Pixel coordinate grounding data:
————

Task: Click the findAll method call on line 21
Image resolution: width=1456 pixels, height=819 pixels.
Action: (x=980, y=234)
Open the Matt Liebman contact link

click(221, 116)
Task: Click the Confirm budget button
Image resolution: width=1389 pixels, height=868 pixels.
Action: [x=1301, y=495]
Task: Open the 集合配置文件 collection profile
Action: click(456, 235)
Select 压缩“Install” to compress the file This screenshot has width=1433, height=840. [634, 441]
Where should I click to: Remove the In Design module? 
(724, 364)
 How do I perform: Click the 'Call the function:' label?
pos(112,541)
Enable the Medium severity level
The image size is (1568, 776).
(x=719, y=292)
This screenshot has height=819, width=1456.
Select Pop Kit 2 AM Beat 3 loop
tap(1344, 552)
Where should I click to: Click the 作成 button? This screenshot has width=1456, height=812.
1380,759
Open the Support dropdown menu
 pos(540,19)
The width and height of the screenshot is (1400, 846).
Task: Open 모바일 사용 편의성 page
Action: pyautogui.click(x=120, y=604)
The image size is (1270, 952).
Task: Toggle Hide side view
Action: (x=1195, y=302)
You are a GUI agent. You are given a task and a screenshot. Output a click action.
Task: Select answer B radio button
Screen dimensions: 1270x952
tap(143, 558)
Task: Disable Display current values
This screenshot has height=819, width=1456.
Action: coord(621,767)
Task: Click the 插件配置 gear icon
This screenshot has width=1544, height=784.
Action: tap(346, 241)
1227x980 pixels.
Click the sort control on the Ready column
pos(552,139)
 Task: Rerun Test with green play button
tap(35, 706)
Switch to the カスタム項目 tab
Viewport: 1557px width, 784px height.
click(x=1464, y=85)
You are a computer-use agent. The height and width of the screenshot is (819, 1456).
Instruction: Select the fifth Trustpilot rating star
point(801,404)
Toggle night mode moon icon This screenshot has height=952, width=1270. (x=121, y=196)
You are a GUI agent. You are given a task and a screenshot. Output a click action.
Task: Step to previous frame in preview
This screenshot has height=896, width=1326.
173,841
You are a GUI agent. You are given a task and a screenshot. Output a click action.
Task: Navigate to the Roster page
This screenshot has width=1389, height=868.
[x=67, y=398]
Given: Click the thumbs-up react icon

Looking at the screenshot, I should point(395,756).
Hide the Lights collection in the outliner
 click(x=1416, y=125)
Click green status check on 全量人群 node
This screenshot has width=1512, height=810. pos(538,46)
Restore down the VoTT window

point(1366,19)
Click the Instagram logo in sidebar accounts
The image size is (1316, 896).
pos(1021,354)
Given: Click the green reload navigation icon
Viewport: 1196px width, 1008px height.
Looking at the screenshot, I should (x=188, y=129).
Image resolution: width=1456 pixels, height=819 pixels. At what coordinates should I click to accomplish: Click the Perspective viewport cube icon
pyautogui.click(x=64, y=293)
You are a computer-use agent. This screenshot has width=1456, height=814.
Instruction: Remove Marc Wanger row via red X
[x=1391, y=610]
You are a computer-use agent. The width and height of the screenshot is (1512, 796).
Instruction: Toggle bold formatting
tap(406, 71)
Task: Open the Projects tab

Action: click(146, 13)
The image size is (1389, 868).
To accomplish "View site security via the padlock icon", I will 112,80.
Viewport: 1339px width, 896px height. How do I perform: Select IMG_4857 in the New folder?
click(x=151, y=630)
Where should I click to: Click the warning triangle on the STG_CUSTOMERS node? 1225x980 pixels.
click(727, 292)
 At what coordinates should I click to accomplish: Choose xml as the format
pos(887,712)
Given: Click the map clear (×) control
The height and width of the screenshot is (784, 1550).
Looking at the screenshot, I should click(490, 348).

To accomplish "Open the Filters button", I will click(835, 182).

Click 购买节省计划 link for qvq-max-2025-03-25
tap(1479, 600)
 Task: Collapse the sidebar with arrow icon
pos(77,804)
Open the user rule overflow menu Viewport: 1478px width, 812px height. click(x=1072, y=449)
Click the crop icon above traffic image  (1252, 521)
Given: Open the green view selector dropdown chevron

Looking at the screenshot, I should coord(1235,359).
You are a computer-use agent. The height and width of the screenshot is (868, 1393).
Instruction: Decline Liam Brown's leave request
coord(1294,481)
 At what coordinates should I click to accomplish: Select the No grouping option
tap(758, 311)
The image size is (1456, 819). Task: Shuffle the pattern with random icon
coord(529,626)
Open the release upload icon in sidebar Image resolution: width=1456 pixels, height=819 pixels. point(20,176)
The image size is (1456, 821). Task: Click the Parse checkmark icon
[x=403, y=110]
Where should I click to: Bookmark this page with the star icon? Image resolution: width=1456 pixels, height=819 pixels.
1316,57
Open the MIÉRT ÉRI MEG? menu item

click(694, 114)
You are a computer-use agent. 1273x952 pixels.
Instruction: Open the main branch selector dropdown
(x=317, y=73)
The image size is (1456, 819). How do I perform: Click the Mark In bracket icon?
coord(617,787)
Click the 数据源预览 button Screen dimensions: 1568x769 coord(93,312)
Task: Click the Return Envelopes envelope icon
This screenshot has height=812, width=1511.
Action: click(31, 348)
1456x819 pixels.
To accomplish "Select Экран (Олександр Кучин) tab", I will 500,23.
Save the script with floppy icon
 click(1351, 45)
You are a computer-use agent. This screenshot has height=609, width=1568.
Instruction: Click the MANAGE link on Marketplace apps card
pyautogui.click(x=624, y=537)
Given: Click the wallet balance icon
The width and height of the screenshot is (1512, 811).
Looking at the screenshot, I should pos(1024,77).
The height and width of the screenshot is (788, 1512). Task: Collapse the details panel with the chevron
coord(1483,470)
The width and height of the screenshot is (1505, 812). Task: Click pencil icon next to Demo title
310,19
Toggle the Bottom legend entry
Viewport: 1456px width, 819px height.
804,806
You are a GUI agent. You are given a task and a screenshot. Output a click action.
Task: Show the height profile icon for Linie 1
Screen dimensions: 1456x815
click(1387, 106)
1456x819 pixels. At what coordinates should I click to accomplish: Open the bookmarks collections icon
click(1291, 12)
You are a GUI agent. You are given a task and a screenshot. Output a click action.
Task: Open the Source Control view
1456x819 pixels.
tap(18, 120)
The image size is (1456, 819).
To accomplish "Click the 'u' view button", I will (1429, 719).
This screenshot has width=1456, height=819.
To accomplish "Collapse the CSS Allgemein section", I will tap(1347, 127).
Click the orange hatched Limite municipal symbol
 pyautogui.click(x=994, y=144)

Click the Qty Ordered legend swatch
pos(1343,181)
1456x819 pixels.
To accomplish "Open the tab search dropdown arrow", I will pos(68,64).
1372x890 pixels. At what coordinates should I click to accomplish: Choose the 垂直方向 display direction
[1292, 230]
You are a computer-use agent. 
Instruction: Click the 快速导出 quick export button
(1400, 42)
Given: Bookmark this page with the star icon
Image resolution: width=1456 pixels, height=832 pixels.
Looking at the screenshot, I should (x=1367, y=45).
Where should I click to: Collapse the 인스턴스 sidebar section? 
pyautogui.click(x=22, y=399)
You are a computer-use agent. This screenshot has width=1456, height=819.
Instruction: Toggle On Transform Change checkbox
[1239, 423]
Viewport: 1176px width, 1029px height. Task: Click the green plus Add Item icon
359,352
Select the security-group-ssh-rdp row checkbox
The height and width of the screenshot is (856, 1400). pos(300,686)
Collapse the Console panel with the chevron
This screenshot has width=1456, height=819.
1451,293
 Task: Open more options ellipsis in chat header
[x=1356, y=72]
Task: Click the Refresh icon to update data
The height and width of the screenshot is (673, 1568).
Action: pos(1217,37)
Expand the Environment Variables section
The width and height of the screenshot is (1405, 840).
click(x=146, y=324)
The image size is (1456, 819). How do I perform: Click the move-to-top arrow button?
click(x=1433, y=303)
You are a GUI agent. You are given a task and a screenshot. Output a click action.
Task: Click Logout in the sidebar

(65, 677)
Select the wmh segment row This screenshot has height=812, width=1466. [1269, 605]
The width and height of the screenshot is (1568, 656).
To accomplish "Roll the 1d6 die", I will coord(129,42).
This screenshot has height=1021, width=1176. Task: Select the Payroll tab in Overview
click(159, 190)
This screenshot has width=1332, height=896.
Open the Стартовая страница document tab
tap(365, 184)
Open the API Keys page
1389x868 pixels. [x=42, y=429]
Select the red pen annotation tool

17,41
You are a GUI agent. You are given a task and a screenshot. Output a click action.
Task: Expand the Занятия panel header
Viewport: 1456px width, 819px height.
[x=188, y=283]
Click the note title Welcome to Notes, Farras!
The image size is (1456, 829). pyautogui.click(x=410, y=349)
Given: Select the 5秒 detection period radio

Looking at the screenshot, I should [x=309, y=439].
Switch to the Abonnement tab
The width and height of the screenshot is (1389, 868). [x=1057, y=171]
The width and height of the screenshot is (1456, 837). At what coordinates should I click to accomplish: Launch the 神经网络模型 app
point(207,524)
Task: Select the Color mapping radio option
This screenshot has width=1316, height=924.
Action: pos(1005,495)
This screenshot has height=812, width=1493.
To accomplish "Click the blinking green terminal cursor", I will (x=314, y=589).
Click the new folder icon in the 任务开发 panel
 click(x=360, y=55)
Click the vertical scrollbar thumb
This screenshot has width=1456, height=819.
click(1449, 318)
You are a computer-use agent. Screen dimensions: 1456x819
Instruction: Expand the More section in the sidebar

————

A complete answer gives every line of the records holding "will".

**TASK RESPONSE**
To accomplish "View site security via the padlock icon", I will 112,80.
To accomplish "Open the Filters button", I will click(835, 182).
To accomplish "Select Экран (Олександр Кучин) tab", I will 500,23.
To accomplish "Click the 'u' view button", I will (1429, 719).
To accomplish "Collapse the CSS Allgemein section", I will tap(1347, 127).
To accomplish "Open the tab search dropdown arrow", I will pos(68,64).
To accomplish "Roll the 1d6 die", I will coord(129,42).
To accomplish "Click the blinking green terminal cursor", I will (x=314, y=589).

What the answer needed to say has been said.